• [Work instruction] Copy every line of the records below that contains the string "region". Case counts.

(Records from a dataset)
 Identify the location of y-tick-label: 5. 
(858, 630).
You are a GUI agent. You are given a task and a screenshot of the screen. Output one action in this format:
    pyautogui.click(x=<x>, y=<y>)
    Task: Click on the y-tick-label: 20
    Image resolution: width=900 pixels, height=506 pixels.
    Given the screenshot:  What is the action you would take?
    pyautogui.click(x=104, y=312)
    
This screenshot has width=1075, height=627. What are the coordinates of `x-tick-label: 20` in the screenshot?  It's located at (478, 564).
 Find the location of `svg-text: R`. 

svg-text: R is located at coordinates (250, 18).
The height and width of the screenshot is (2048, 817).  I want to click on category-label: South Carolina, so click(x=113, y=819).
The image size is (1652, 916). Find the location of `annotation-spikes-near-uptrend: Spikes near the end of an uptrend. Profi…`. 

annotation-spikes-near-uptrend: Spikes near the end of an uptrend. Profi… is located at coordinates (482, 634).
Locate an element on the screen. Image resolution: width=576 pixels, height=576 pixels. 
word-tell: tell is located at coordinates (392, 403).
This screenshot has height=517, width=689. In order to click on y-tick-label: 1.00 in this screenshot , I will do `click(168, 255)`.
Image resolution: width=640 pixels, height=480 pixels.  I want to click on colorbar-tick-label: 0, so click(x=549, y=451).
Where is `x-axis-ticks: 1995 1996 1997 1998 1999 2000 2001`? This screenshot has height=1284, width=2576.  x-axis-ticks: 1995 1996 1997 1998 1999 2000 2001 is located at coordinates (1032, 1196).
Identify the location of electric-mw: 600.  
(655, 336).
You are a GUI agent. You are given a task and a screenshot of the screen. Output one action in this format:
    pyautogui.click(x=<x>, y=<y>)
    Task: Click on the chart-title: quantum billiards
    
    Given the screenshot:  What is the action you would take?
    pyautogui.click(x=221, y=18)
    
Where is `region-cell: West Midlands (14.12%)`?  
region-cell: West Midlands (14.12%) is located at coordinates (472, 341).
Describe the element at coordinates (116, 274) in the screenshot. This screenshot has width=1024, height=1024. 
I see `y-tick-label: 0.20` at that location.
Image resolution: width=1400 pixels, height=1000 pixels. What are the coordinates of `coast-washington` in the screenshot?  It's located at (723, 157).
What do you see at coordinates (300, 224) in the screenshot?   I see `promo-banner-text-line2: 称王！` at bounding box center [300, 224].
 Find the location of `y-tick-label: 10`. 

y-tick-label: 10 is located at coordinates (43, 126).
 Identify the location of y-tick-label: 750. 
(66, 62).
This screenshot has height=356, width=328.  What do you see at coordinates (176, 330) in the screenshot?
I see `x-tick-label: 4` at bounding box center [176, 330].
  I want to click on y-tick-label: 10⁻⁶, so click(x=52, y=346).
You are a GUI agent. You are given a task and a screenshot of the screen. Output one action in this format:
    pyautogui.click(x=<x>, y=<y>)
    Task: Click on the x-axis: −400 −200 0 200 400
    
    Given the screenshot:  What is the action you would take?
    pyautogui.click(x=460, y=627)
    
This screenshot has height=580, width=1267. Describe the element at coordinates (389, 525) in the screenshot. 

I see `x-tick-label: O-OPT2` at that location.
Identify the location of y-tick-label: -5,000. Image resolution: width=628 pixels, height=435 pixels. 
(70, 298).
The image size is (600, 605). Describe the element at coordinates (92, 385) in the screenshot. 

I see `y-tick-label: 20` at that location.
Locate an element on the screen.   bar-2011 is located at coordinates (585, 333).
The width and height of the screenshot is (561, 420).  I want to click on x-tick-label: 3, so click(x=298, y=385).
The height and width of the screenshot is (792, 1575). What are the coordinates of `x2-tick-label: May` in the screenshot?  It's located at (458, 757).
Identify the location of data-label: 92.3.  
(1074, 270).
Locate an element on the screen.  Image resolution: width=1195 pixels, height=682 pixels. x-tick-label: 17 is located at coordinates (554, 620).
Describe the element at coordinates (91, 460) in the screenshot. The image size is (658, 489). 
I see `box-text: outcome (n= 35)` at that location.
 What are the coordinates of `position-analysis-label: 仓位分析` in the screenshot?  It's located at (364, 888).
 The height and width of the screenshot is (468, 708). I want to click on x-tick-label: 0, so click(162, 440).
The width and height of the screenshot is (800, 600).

• [Solution for this exercise]
Where is `region-cell: West Midlands (14.12%)`?  
region-cell: West Midlands (14.12%) is located at coordinates (472, 341).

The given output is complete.